This past month, 3 journalists have been brutally attacked in Uttar Pradesh, within a span of 15 days. In Shahjahanpur, a few 100 kilometres away from the state capital, journalist Jagendra Sharma was burnt to death on 1 June, allegedly with the complicity of the local police. On 11 June, Deepak Mishra from Kanpur was shot and on 13 June Haider Khan from Pilibhit was beaten up by local goons. These incidents have sparked debate about the working conditions of journalists in this region.

Jagendra Singh’s death in Shahjahanpur has become a controversial issue, with the ruling Samajwadi Party’s minister Ram Murti Verma is being held responsible. Jagendra Sharma’s family claims that Ram Murti Verma had pulled strings and instructed local Police Inspector Shriprakash Rai to have him killed. Rai eventually set Jagendra Sharma on fire, leading to Sharma’s death. Apparently, the grouse with Verma has its history in Jagendra Sharma levelling accusations of corruption, illegal mining and rape against the minister. In Pilibhit, journalist Haider Khan was beaten with pistol butts by a local gang of goons, and tied and dragged some distance by a car. Khan was found unconscious in the middle of the road. Haider had reported on the illegal acquisition of some land.
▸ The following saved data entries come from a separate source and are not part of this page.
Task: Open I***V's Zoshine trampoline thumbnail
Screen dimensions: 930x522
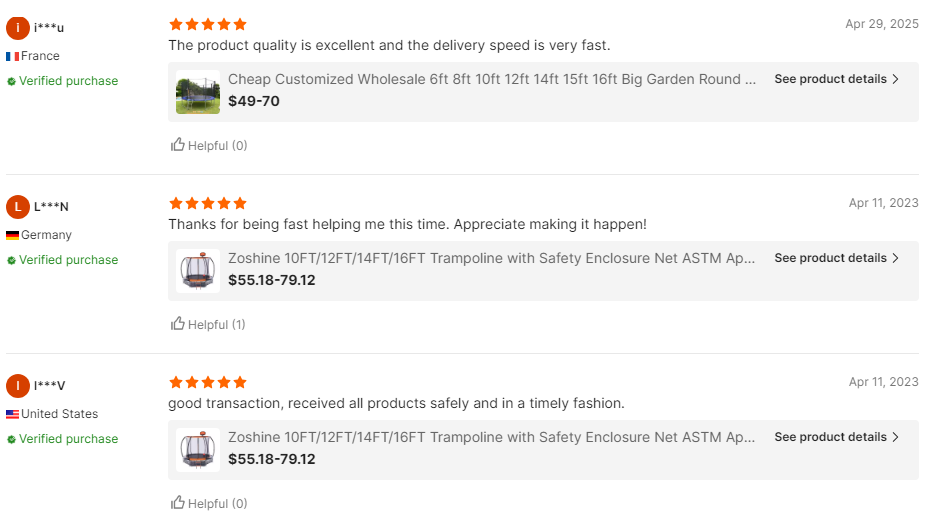Action: (198, 450)
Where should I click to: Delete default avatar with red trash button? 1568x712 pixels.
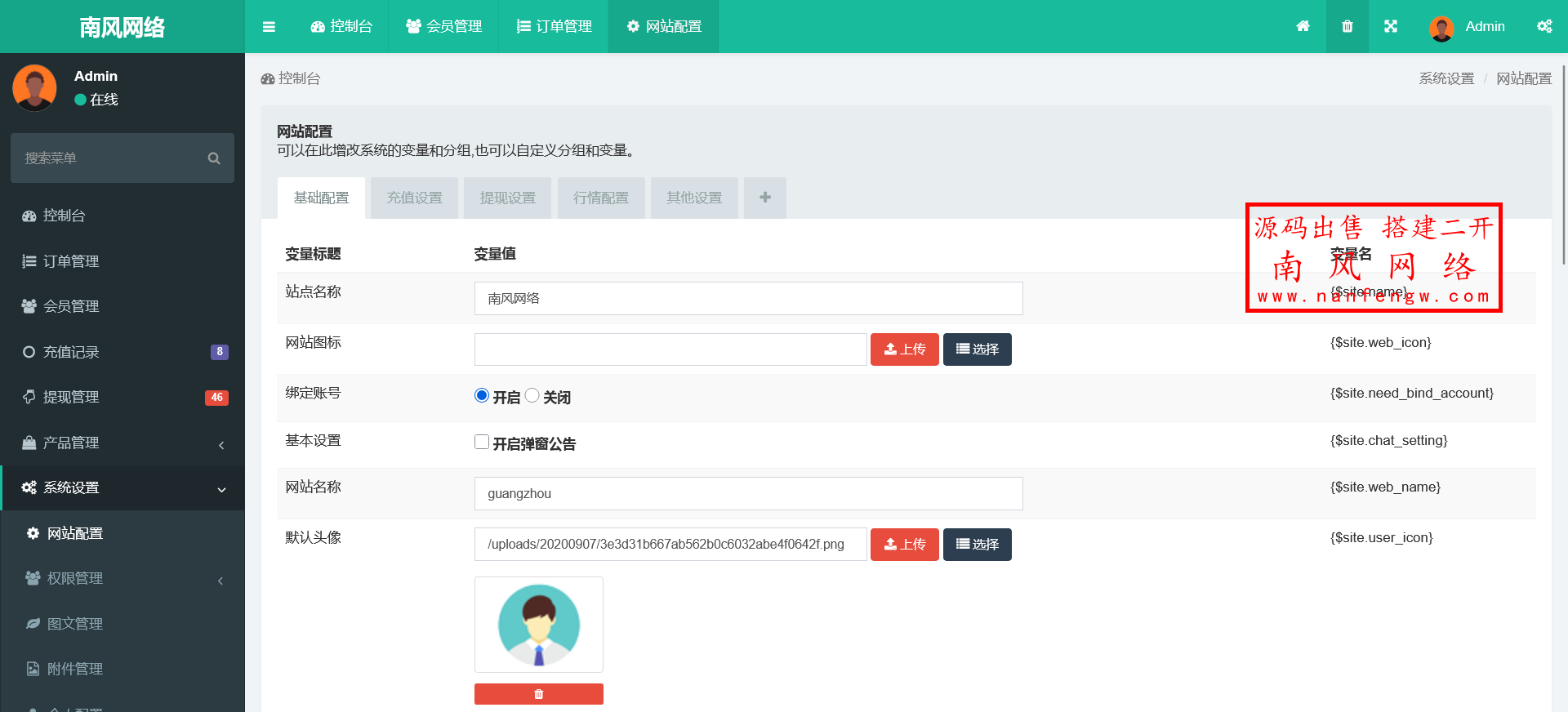point(538,694)
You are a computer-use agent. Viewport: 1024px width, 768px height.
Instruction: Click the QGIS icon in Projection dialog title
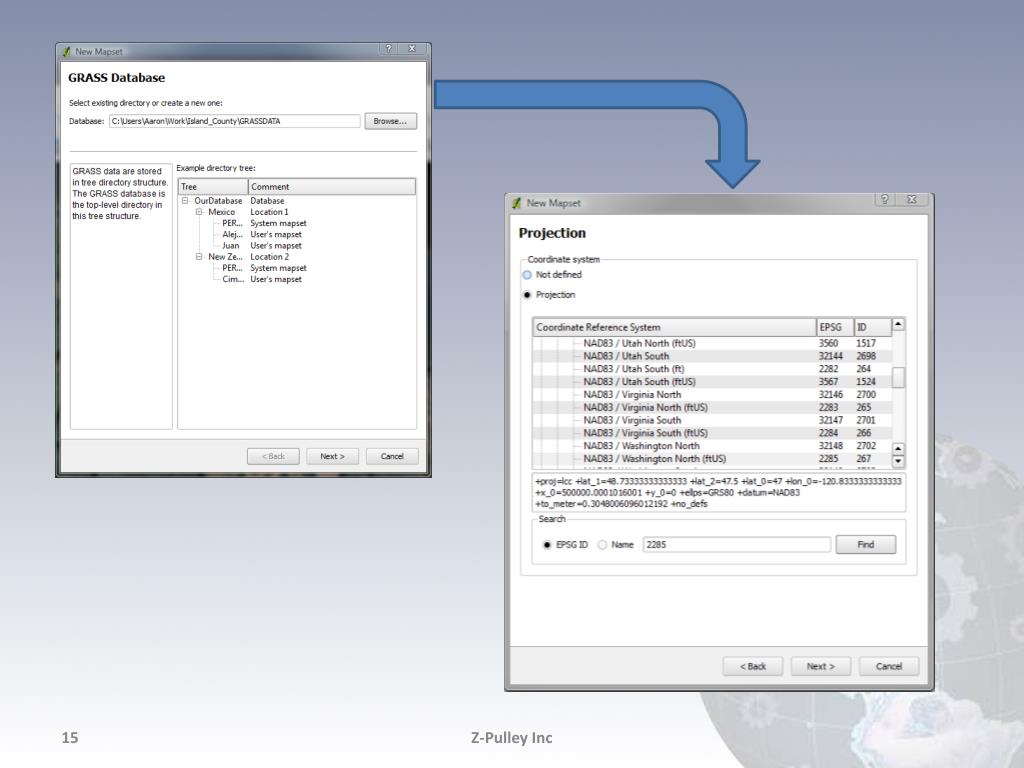pyautogui.click(x=517, y=203)
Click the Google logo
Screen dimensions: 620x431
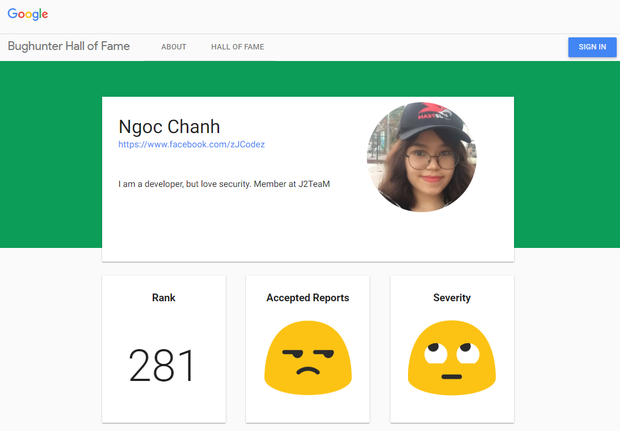pyautogui.click(x=28, y=14)
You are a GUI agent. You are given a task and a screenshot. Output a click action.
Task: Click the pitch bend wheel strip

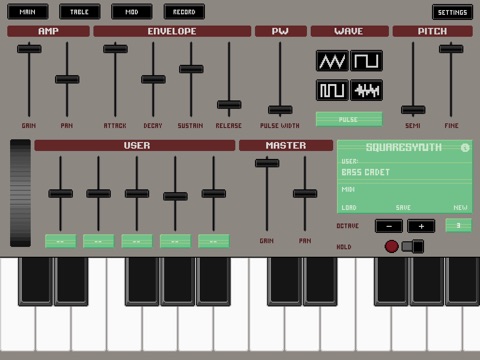click(20, 193)
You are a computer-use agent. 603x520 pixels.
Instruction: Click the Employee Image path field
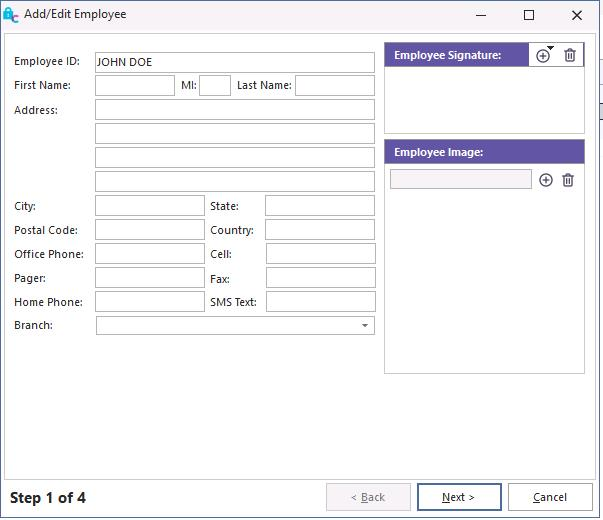point(460,180)
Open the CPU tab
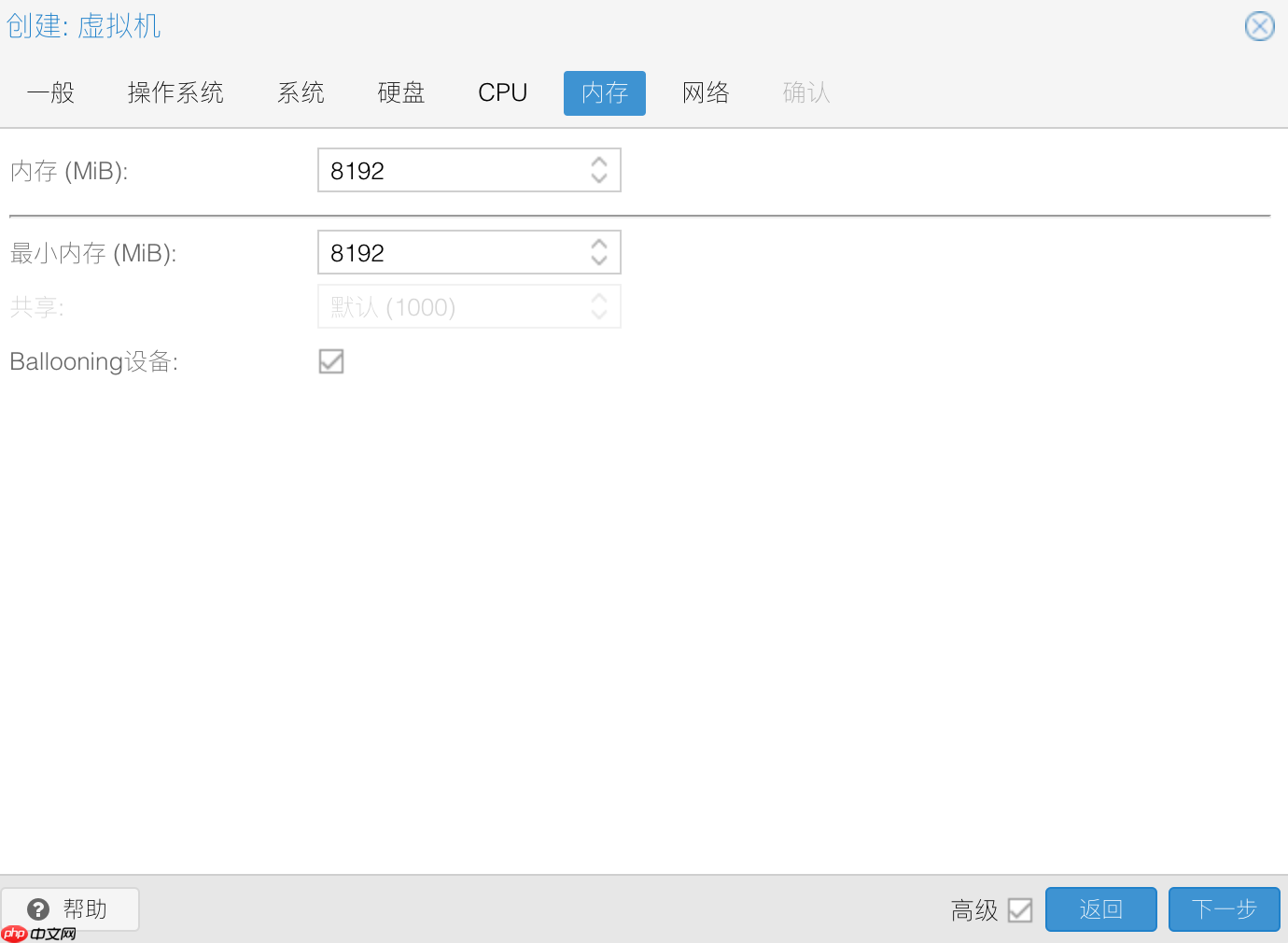Image resolution: width=1288 pixels, height=943 pixels. 502,92
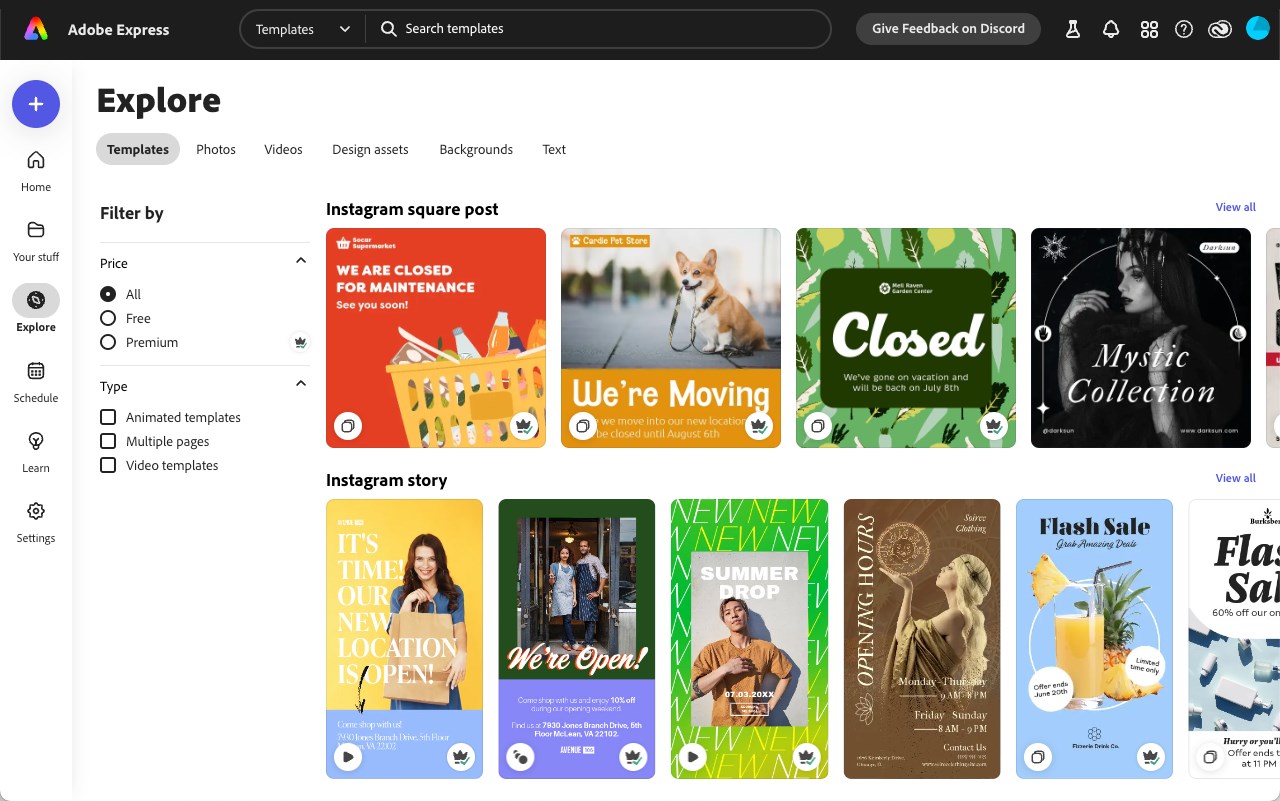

In the current climate, very few journalists are seen to raise questions on those in power. Media – from television channels to print newspapers – is owned by ministers, politicians, and big businessmen. In this context, when some journalists do expose stories of corruption, violence and scams, there are no institutions or fora for their security and protection. Forced to react to these incidents and the vulnerability of journalists, the Uttar Pradesh government announced that a toll free number would be launched for journalists to register complaints against anyone who was intimidating them. However, given the closely knit nexus of politicians, the powerful classes and local goons, the risk is that this number will be one of the many ‘helplines’ where complaints are registered with no action being taken.